Exhaló un suspiro exasperado soltando a Grace Kelly, el peluche. Dejó atrás el comedor para inspeccionar la cocina. Los platos estaban limpios y ordenados, al igual que el salón, no había nada fuera de sitio. Allí tampoco estaba.
Regresó sobre sus pasos, hasta la entrada, se detuvo unos segundos al pie de la escalera, esperando que de repente asomase por la barandilla riéndose, pero no apareció. La subió con cuidado, cada vez más nervioso, el silencio le pesaba como una losa y que los peldaños crujiesen no le ayudaba. No era normal, a pesar del grosor de las paredes de piedra, y de la calma del bosque, debería oírse algo, algún signo de vida.
El pasillo de la planta superior estaba en la más absoluta penumbra, buscó el interruptor y lo pulsó cuando sus dedos lo localizaron. La luz amarillenta iluminó un corredor igual de desierto que la planta baja. Las puertas estaban abiertas de par en par, así que fue avanzando poco a poco y encendiendo las luces a su paso.

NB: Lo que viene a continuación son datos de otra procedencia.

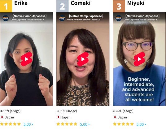Click the Japan flag under Comaki

58,117
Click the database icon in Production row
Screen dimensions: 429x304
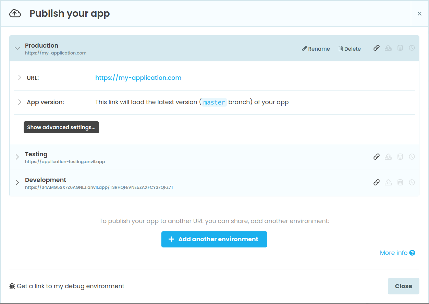pyautogui.click(x=400, y=48)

Las persianas de todas las habitaciones estaban bajadas, aunque las ventanas estaban abiertas, haciendo que el silencio reinante fuese aún más desconcertante.

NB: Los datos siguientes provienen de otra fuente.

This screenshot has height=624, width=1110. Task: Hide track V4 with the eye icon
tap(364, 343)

Salió del último cuarto, ya sólo le quedaba el pequeño recodo del pasillo, allí donde estaba el cuarto de aseo. Tragó saliva, intentando calmarse, el corazón le latía a toda prisa.
—¿Greta? —preguntó, una vez más, con voz estrangulada por el miedo. Del recodo del pasillo no surgió sonido alguno.
Inspiró hondo y, llenándose de valor, giró la esquina. Entrecerró un poco los ojos enfocando la pequeña figura que allí había.
—¡Oh, joder! ¡Greta! —chilló.
Su espalda apoyada contra la pared, derrumbada como una muñeca de trapo, inerte, mirando hacia el interior del baño con el pelo cayendo desmadejado por su rostro. Se arrodilló junto a ella agarrando su rostro entre las manos, su piel estaba helada y sus ojos castaños muy abiertos, como los de una demente.
II
Había logrado llamar a la policía entre sollozos. Le habían llevado a la comisaría, tras certificar la muerte de su esposa. Estaba en una sala de interrogatorios, con un humeante vaso de plástico lleno de café con leche. El policía frente a él apartó la mirada de los papeles sobre la mesa y le encaró.
—Y dice usted ¿que vino aquí sola?
—Sí. Es... era escritora —pronunció por enésima vez desde que estaba allí—. Vivimos en la montaña, pero vio esa casa en internet y se enamoró de ella, dijo que era el sitio ideal para escribir. —Soltó un lamento enterrando el rostro entre las manos—. No tendría que haberla dejado venir sola, ya lo sé... mierda, Greta...
—¿Cuánto hace que vino?
—Quince días. Iba a estar aquí dos meses.
—¿Iba a estar ambos meses sola?
Miró al policía.
—Sí.
—Entonces ¿qué hace usted aquí?
—Greta me llamaba cada noche, antes de acostarse. Llevaba dos días sin hacerlo, la estuve llamando, pero no me cogió el teléfono ni una sola vez. Por eso he venido.
»La última vez que hablamos estaba extraña, decía que estaban pasando cosas raras en la casa.
—¿Qué tipo de cosas raras? —interrogó el agente.
Se encogió de hombros, tocó el vaso con los dedos, pero se quemó por lo que volvió a apartar la mano.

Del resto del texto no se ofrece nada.